Your Company continued to use a variety of funding sources to optimise funding costs, protect interest margins and maintain a diverse funding portfolio which further strengthened its funding stability and liquidity needs. Your Company continued to keep tight control over the cost of borrowings through negotiations with lenders and thus, raised resources at competitive rates from its lenders while ensuring proper asset liability match. The weighted average borrowing cost as at March 31, 2016 was 9.67% as against 10.28% in the previous year. As at March 31, 2016, your Company’s sources of funding were primarily from banks and financial institutions (52.65%), followed by nonconvertible debentures (23.15%), public (fixed) deposits (8.25%), commercial papers (7.61%), multilateral agencies (3.67%), refinancing from NHB (2.42%), subordinated debt (1.95%) and perpetual debt (0.30%).

Your Company continues to gradually reduce its reliance on the borrowings from banks and financial institutions and focus on capital market instruments with lower funding costs. During the year under review, your Company has continued to diversify its resources profile by accessing funds from multilateral agencies such as Rs. 721.82 crore by way of External Commercial Borrowings route.

Your Company’s total borrowings amounted to Rs. 61,103.67 crore as at March 31, 2016, as against Rs. 48,920.74 crore in the previous year. The Company’s Asset-Liability Management Committee (ALCO), setup in line with the guidelines issued by NHB, monitors asset-liability profile to ensure that there are no high mismatches or excessive concentrations between the two sides of the Balance Sheet. The ALCO lays down policies and quantitative limits based on assessment of various types of risks and shifts in assets and liabilities to manage such risks and ensures that the liquidity and interestrate risks are contained within the limits laid down by the Board. Your Company continued to tap opportunities for raising longer tenor borrowings in the financial year 2015-16. Another strategy adopted to keep a balanced ALM was to enter into strategic partnership with banks that are keen on good-quality assets and assign longtenor receivables to them at mutually beneficial terms.

Loans from Banks

As part of its liability management, your Company endeavours to diversify the sources of its resource base in order to achieve an appropriate maturity structure and minimise the weighted average cost of borrowed funds. Your Company continued to leverage on its long term relationship with banks and thus tied up fund based working capital limit amounting to Rs. 2,159 crore as at the end of financial year. Your Company also raised additional term loans from banks to the extent of Rs. 6,905 crore during the year at competitive rates available in the market.

Refinance from National Housing Bank (NHB)

During the year under review, your Company has been granted sanctions amounting to Rs. 2,000 crore under the NHB’s refinancing schemes for HFCs. During the year under review, your Company has availed Rs. 500 crore out of the refinance limit sanctioned by NHB.

Non-Convertible Debentures (NCDs)

:::

— WRITTEN TASK A —
Arrange the records as a numbered list, starting at the line containing "Click the 2,934 retweet count" and ending at the line containing "Viewport: 1838px width, 1034px", with both of those lines included and any blank lines omitted.
The report excerpt above has no connection to the records that come after it.

:::

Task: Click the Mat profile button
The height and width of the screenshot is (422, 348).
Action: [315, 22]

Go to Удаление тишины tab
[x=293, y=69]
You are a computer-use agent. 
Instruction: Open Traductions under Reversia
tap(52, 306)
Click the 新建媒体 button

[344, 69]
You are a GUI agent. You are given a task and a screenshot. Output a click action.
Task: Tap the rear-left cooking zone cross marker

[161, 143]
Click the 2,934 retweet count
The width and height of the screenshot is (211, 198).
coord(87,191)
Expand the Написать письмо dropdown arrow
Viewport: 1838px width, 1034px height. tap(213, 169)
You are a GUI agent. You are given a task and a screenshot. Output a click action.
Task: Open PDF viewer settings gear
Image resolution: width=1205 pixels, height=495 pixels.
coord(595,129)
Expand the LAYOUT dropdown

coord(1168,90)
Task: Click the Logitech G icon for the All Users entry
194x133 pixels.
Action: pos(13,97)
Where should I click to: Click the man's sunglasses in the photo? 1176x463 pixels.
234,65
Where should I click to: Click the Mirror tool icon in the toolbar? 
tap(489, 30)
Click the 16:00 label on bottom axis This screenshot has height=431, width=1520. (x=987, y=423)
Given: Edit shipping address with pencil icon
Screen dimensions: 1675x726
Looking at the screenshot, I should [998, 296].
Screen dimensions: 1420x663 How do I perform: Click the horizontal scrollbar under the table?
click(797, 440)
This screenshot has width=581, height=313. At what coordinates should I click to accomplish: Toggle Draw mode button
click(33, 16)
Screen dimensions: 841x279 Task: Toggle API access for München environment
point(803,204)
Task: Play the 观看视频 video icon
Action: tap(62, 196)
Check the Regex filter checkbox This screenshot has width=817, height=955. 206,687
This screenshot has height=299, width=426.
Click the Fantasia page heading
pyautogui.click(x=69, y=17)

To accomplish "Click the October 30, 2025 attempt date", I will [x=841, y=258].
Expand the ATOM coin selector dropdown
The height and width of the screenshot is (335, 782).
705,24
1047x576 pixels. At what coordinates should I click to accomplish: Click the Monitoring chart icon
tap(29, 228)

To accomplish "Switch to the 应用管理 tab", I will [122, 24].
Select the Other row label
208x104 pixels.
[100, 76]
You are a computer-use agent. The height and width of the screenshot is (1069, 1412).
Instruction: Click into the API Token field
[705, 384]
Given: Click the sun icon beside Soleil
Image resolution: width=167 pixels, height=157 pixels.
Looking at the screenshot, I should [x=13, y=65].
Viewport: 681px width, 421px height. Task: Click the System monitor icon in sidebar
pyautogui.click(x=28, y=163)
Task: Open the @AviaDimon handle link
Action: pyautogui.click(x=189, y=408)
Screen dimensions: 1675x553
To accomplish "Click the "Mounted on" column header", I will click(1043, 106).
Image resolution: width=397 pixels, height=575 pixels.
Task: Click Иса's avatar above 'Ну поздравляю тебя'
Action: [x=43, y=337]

:::

— WRITTEN TASK B —
List each source of funding that the report excerpt names for March 31, 2016, along with the percentage it gives for that source.

— TASK RESULT A —
1. Click the 2,934 retweet count
2. The width and height of the screenshot is (211, 198).
3. coord(87,191)
4. Expand the Написать письмо dropdown arrow
5. Viewport: 1838px width, 1034px height. tap(213, 169)

— TASK RESULT B —
- Banks and financial institutions: 52.65%
- Nonconvertible debentures: 23.15%
- Public (fixed) deposits: 8.25%
- Commercial papers: 7.61%
- Multilateral agencies: 3.67%
- Refinancing from NHB: 2.42%
- Subordinated debt: 1.95%
- Perpetual debt: 0.30%